== Excerpted records
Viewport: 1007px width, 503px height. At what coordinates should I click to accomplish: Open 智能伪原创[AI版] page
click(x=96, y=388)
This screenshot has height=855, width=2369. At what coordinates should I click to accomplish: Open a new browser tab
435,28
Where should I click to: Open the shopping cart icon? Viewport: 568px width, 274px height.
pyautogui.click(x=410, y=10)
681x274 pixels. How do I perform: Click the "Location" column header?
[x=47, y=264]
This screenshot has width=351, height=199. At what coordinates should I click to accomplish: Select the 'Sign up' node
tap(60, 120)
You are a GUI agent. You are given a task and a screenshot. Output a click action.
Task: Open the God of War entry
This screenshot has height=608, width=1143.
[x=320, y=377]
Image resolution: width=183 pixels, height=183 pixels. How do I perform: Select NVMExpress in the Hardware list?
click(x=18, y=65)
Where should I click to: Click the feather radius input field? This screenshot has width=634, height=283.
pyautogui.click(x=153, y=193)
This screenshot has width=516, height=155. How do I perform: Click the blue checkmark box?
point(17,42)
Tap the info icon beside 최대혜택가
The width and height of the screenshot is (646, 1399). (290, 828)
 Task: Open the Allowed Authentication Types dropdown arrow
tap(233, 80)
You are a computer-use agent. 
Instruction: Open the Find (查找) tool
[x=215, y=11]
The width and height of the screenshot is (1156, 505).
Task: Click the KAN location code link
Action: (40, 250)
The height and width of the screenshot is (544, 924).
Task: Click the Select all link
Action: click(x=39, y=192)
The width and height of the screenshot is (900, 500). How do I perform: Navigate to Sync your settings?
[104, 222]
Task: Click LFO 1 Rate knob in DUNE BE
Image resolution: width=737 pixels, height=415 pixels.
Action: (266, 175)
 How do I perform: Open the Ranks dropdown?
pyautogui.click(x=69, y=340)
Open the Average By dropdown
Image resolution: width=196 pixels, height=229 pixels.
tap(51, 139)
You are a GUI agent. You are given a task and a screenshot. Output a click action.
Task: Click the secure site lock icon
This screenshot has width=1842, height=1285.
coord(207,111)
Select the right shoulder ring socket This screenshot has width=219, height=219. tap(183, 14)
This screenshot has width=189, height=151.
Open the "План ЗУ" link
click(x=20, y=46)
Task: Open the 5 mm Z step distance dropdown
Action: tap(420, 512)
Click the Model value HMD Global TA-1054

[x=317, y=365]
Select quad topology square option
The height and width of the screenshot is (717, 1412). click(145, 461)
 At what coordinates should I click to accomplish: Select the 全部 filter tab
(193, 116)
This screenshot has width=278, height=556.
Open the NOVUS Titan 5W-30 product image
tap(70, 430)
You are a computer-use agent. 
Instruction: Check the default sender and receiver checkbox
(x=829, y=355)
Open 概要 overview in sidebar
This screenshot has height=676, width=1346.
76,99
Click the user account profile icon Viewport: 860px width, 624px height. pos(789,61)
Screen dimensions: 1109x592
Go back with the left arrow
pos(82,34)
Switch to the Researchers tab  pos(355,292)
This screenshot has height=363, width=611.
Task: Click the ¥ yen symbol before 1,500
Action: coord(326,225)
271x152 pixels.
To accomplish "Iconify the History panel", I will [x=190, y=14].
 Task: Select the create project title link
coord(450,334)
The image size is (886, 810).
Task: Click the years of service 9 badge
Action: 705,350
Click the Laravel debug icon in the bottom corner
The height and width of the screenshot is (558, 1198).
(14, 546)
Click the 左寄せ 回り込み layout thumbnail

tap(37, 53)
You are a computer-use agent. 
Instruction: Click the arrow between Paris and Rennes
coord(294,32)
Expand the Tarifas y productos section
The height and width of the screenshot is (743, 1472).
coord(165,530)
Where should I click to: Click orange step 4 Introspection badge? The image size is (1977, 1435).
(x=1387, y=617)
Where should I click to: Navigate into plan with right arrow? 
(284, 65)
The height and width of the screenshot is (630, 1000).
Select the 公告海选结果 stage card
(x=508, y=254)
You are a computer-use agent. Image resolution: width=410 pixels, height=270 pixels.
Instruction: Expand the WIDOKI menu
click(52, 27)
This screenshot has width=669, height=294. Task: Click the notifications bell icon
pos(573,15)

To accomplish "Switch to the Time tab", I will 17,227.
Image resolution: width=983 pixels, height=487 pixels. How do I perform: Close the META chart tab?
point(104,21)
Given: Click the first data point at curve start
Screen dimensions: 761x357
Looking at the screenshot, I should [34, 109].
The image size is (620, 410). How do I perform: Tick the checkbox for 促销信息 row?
====
__Task requirements__.
Edit the rows above so that every "How do I perform" becomes "How can I do", keeping all other text the same.

__Finished answer__.
Viewport: 1007px width, 503px height. At what coordinates should I click to accomplish: Open 智能伪原创[AI版] page
click(x=96, y=388)
This screenshot has height=855, width=2369. At what coordinates should I click to accomplish: Open a new browser tab
435,28
Where should I click to: Open the shopping cart icon? Viewport: 568px width, 274px height.
pyautogui.click(x=410, y=10)
681x274 pixels. How can I do: Click the "Location" column header?
[x=47, y=264]
This screenshot has width=351, height=199. At what coordinates should I click to accomplish: Select the 'Sign up' node
tap(60, 120)
You are a GUI agent. You are given a task and a screenshot. Output a click action.
Task: Open the God of War entry
This screenshot has height=608, width=1143.
[x=320, y=377]
Image resolution: width=183 pixels, height=183 pixels. How can I do: Select NVMExpress in the Hardware list?
click(x=18, y=65)
Where should I click to: Click the feather radius input field? This screenshot has width=634, height=283.
pyautogui.click(x=153, y=193)
This screenshot has width=516, height=155. How can I do: Click the blue checkmark box?
point(17,42)
Tap the info icon beside 최대혜택가
The width and height of the screenshot is (646, 1399). (290, 828)
 Task: Open the Allowed Authentication Types dropdown arrow
tap(233, 80)
You are a computer-use agent. 
Instruction: Open the Find (查找) tool
[x=215, y=11]
The width and height of the screenshot is (1156, 505).
Task: Click the KAN location code link
Action: (40, 250)
The height and width of the screenshot is (544, 924).
Task: Click the Select all link
Action: click(x=39, y=192)
The width and height of the screenshot is (900, 500). How can I do: Navigate to Sync your settings?
[104, 222]
Task: Click LFO 1 Rate knob in DUNE BE
Image resolution: width=737 pixels, height=415 pixels.
Action: (266, 175)
 How can I do: Open the Ranks dropdown?
pyautogui.click(x=69, y=340)
Open the Average By dropdown
Image resolution: width=196 pixels, height=229 pixels.
tap(51, 139)
You are a GUI agent. You are given a task and a screenshot. Output a click action.
Task: Click the secure site lock icon
This screenshot has width=1842, height=1285.
coord(207,111)
Select the right shoulder ring socket This screenshot has width=219, height=219. tap(183, 14)
This screenshot has width=189, height=151.
Open the "План ЗУ" link
click(x=20, y=46)
Task: Open the 5 mm Z step distance dropdown
Action: tap(420, 512)
Click the Model value HMD Global TA-1054

[x=317, y=365]
Select quad topology square option
The height and width of the screenshot is (717, 1412). click(145, 461)
 At what coordinates should I click to accomplish: Select the 全部 filter tab
(193, 116)
This screenshot has width=278, height=556.
Open the NOVUS Titan 5W-30 product image
tap(70, 430)
You are a computer-use agent. 
Instruction: Check the default sender and receiver checkbox
(x=829, y=355)
Open 概要 overview in sidebar
This screenshot has height=676, width=1346.
76,99
Click the user account profile icon Viewport: 860px width, 624px height. pos(789,61)
Screen dimensions: 1109x592
Go back with the left arrow
pos(82,34)
Switch to the Researchers tab  pos(355,292)
This screenshot has height=363, width=611.
Task: Click the ¥ yen symbol before 1,500
Action: coord(326,225)
271x152 pixels.
To accomplish "Iconify the History panel", I will [x=190, y=14].
 Task: Select the create project title link
coord(450,334)
The image size is (886, 810).
Task: Click the years of service 9 badge
Action: 705,350
Click the Laravel debug icon in the bottom corner
The height and width of the screenshot is (558, 1198).
(14, 546)
Click the 左寄せ 回り込み layout thumbnail

tap(37, 53)
You are a computer-use agent. 
Instruction: Click the arrow between Paris and Rennes
coord(294,32)
Expand the Tarifas y productos section
The height and width of the screenshot is (743, 1472).
coord(165,530)
Where should I click to: Click orange step 4 Introspection badge? The image size is (1977, 1435).
(x=1387, y=617)
Where should I click to: Navigate into plan with right arrow? 
(284, 65)
The height and width of the screenshot is (630, 1000).
Select the 公告海选结果 stage card
(x=508, y=254)
You are a computer-use agent. Image resolution: width=410 pixels, height=270 pixels.
Instruction: Expand the WIDOKI menu
click(52, 27)
This screenshot has width=669, height=294. Task: Click the notifications bell icon
pos(573,15)

To accomplish "Switch to the Time tab", I will 17,227.
Image resolution: width=983 pixels, height=487 pixels. How can I do: Close the META chart tab?
point(104,21)
Given: Click the first data point at curve start
Screen dimensions: 761x357
Looking at the screenshot, I should [34, 109].
The image size is (620, 410). How can I do: Tick the checkbox for 促销信息 row?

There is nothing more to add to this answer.